El balance deja a la Jasmine de Blanchett, centro absoluto de la historia y de la película, bordeando peligrosamente la locura durante toda la obra. La evolución del personaje, desde las secuencias en las que recuerda a su antiguo y fabuloso “yo” hasta aquellas en las que el derribo es palpable, es tal que, tras la última escena, el nombre de la película cobra un sentido definitivo. La interpretación de la australiana provoca el gesto torcido y, probablemente, deje al espectador hablando solo para sí mientras en su mente retuerce la temática real del filme: la tristeza.

El guion, escrito por el director neoyorquino, consiste en un artefacto dotado de los giros necesarios –algo efectistas y tediosos en algunas ocasiones–, que aporta el componente necesario para comprender los cambios que sufre Jasmine. Pero también los que afectan a su hermana pobre, la de los “peores genes”, que se ve envuelta en una historia rocambolesca, más propia del pasado de su hermana que de su vida, con un personaje interpretado por Louis C. K., que comparte algo más que el nombre con el exmarido de Jasmine.

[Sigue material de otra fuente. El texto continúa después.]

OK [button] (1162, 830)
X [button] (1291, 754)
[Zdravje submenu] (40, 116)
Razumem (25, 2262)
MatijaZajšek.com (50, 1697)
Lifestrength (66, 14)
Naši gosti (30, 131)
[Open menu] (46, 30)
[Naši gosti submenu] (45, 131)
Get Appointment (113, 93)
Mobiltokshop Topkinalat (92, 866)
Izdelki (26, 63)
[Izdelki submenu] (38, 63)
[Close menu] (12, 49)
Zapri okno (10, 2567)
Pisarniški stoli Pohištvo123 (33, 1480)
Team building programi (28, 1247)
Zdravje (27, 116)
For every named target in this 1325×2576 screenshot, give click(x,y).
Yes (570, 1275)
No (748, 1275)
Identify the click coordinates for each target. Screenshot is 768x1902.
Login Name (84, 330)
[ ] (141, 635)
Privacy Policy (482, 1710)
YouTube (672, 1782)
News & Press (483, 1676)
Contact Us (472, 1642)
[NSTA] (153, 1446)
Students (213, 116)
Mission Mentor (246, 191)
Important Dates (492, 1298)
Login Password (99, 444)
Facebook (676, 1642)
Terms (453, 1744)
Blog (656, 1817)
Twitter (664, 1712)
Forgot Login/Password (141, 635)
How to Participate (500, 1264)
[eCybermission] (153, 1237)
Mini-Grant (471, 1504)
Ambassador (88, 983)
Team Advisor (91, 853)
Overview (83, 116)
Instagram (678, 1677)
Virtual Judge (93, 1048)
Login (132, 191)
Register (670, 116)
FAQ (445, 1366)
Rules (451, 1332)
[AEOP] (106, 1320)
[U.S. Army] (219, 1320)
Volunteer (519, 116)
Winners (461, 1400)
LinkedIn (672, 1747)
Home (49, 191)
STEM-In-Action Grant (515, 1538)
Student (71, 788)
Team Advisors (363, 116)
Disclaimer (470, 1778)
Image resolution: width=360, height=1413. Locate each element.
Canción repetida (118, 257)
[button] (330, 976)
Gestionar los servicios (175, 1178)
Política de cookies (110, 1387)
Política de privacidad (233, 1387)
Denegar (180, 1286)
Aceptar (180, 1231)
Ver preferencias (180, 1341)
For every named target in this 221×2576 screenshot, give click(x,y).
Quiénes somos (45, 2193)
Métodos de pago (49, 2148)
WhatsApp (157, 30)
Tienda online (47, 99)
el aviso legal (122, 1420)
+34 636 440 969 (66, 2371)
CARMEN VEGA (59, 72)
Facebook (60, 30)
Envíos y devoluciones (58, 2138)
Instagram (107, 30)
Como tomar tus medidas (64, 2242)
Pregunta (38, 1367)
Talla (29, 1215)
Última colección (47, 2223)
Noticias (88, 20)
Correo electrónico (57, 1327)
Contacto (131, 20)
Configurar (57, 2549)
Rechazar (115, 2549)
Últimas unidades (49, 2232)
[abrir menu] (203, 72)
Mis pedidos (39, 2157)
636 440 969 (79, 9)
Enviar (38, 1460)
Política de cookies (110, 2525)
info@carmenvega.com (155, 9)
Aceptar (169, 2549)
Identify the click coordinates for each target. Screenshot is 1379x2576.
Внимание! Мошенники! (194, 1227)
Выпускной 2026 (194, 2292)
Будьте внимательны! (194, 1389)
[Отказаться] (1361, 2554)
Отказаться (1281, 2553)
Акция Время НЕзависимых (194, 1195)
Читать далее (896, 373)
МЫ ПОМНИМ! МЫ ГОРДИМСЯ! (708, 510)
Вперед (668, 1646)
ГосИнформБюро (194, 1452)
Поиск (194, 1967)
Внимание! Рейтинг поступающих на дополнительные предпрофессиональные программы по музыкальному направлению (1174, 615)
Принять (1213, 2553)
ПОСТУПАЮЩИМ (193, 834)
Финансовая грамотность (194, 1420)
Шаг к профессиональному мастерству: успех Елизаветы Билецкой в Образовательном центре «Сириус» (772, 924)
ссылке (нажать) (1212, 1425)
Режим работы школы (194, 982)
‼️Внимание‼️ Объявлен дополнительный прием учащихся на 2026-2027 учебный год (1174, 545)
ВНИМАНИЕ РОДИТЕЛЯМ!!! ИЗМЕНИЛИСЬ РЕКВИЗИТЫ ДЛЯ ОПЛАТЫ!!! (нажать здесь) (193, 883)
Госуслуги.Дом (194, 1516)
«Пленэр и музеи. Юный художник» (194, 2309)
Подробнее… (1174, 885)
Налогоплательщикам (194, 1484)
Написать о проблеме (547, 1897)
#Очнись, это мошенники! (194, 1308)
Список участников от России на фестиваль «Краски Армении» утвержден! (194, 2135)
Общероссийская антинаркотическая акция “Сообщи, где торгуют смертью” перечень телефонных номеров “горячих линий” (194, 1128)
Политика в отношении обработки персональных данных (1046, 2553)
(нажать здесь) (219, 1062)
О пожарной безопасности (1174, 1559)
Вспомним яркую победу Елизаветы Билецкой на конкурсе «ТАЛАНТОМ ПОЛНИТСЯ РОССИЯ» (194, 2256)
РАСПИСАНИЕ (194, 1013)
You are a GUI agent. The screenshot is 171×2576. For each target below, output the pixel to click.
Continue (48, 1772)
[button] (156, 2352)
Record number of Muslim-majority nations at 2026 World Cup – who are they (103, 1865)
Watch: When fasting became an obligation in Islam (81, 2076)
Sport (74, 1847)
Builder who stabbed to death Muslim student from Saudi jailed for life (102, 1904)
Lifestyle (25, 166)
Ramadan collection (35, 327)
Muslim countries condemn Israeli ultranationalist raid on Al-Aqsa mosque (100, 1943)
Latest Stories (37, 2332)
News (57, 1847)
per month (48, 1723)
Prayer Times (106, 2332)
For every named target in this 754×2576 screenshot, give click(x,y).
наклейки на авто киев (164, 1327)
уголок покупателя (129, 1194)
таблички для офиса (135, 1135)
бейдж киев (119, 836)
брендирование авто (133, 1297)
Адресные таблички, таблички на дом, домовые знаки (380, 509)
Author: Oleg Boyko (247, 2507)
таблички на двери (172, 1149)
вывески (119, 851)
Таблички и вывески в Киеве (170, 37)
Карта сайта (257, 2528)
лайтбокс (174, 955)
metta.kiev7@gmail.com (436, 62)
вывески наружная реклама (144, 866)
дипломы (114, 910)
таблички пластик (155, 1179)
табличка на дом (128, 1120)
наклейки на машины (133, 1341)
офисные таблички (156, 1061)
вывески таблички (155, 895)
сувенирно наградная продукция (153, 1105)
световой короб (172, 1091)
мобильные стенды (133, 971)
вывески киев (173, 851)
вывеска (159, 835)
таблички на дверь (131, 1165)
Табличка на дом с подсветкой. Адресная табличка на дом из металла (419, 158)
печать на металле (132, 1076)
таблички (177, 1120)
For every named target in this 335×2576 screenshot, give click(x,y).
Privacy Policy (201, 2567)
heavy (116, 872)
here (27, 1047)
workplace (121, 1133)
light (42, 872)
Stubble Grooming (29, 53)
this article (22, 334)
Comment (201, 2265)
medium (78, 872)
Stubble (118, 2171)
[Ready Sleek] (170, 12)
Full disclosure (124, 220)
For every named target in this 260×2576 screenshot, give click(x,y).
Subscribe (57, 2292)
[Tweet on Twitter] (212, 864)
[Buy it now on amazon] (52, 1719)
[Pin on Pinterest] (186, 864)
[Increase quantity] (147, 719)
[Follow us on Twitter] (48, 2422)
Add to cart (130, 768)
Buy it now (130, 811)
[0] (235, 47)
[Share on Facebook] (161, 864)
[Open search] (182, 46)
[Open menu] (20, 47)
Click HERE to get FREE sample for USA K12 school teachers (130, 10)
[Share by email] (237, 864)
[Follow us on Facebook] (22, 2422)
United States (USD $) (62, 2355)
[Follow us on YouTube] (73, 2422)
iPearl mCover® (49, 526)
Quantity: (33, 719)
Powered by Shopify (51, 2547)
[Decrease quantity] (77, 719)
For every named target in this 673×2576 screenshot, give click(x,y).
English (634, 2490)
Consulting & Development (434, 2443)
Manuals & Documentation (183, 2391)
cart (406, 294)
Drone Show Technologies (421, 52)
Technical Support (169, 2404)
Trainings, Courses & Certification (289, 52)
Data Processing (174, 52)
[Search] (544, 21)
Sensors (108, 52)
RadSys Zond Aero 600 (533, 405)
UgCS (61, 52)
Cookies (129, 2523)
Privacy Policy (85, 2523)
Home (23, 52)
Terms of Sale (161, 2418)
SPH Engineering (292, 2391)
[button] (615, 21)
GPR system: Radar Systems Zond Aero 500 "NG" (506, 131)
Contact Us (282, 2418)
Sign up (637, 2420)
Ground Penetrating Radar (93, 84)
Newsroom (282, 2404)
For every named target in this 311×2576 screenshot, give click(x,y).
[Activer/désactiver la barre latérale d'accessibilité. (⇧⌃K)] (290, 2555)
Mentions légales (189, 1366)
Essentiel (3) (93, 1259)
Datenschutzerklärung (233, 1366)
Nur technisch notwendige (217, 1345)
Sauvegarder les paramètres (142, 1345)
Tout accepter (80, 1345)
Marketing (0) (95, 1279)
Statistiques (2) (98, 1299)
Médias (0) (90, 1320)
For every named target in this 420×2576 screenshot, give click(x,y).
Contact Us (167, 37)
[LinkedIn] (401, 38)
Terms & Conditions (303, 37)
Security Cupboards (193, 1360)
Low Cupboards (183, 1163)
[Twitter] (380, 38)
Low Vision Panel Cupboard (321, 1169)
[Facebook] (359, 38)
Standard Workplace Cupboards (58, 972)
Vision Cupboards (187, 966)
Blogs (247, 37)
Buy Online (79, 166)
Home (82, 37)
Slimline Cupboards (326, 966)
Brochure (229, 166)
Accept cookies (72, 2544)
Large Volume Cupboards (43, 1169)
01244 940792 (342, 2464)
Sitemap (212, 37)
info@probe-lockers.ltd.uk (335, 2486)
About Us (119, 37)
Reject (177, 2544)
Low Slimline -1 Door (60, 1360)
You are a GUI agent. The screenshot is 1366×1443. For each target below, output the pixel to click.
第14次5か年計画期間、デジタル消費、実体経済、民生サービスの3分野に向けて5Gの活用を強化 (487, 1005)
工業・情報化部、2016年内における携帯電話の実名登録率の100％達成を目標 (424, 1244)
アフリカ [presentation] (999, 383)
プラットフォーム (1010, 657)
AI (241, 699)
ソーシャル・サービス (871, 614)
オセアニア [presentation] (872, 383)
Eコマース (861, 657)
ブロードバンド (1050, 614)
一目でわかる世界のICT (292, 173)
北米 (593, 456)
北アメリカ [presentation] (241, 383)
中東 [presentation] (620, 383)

La película de Allen supone un retrato rotundo de un personaje, pero también de la impostura y la mentira que vertebran la sociedad. Los impactos, tanto emocionales como en términos de aparición, colocan a Cate Blanchett como la columna más firme y lúcida del proyecto, reforzada, eso sí, de forma excepcional por el resto del reparto, sobre todo por la Ginger de Sally Hawkins. 

Blue Jasmine no es otra cosa que lo que su propio nombre indica: el retrato de una mujer triste que visita por azar, o por karma, el bulevar de los sueños rotos. Un espacio azul, como la tristeza, como el mar y como la mirada rota del personaje.